** START **

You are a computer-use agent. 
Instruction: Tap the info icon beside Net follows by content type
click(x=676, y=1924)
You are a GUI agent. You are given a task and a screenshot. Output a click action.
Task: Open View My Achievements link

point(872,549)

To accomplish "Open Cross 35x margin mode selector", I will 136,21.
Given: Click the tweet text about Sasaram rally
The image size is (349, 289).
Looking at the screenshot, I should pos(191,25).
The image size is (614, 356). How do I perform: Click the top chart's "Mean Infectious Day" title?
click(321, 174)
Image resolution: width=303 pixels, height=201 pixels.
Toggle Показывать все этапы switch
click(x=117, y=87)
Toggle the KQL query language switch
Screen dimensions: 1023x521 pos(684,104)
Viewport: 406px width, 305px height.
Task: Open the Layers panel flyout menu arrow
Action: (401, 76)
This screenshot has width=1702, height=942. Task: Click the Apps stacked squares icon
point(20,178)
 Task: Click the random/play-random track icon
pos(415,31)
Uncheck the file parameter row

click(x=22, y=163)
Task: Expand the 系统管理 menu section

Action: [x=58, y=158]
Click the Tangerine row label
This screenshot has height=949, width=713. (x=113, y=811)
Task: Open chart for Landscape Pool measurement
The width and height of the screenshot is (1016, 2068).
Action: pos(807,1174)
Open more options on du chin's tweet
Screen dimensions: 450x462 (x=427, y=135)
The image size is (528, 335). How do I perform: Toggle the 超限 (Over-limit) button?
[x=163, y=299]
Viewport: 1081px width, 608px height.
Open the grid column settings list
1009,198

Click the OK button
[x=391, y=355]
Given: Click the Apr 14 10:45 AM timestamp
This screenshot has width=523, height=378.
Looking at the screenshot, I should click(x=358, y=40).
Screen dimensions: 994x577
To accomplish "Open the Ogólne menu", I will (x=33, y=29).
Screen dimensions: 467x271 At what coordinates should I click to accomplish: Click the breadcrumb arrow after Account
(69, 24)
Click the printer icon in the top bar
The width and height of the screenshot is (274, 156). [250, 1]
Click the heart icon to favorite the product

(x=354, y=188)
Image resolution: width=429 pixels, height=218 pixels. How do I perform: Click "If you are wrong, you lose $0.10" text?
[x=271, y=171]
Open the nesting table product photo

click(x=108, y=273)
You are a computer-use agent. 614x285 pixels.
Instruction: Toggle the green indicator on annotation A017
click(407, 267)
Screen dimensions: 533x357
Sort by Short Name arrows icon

** END **

== The exercise ==
Return every one of the lines above without changing anything in them.

== Solved problem ==
You are a computer-use agent. 
Instruction: Tap the info icon beside Net follows by content type
click(x=676, y=1924)
You are a GUI agent. You are given a task and a screenshot. Output a click action.
Task: Open View My Achievements link

point(872,549)

To accomplish "Open Cross 35x margin mode selector", I will 136,21.
Given: Click the tweet text about Sasaram rally
The image size is (349, 289).
Looking at the screenshot, I should pos(191,25).
The image size is (614, 356). How do I perform: Click the top chart's "Mean Infectious Day" title?
click(321, 174)
Image resolution: width=303 pixels, height=201 pixels.
Toggle Показывать все этапы switch
click(x=117, y=87)
Toggle the KQL query language switch
Screen dimensions: 1023x521 pos(684,104)
Viewport: 406px width, 305px height.
Task: Open the Layers panel flyout menu arrow
Action: (401, 76)
This screenshot has width=1702, height=942. Task: Click the Apps stacked squares icon
point(20,178)
 Task: Click the random/play-random track icon
pos(415,31)
Uncheck the file parameter row

click(x=22, y=163)
Task: Expand the 系统管理 menu section

Action: [x=58, y=158]
Click the Tangerine row label
This screenshot has height=949, width=713. (x=113, y=811)
Task: Open chart for Landscape Pool measurement
The width and height of the screenshot is (1016, 2068).
Action: pos(807,1174)
Open more options on du chin's tweet
Screen dimensions: 450x462 (x=427, y=135)
The image size is (528, 335). How do I perform: Toggle the 超限 (Over-limit) button?
[x=163, y=299]
Viewport: 1081px width, 608px height.
Open the grid column settings list
1009,198

Click the OK button
[x=391, y=355]
Given: Click the Apr 14 10:45 AM timestamp
This screenshot has width=523, height=378.
Looking at the screenshot, I should click(x=358, y=40).
Screen dimensions: 994x577
To accomplish "Open the Ogólne menu", I will (x=33, y=29).
Screen dimensions: 467x271 At what coordinates should I click to accomplish: Click the breadcrumb arrow after Account
(69, 24)
Click the printer icon in the top bar
The width and height of the screenshot is (274, 156). [250, 1]
Click the heart icon to favorite the product

(x=354, y=188)
Image resolution: width=429 pixels, height=218 pixels. How do I perform: Click "If you are wrong, you lose $0.10" text?
[x=271, y=171]
Open the nesting table product photo

click(x=108, y=273)
You are a computer-use agent. 614x285 pixels.
Instruction: Toggle the green indicator on annotation A017
click(407, 267)
Screen dimensions: 533x357
Sort by Short Name arrows icon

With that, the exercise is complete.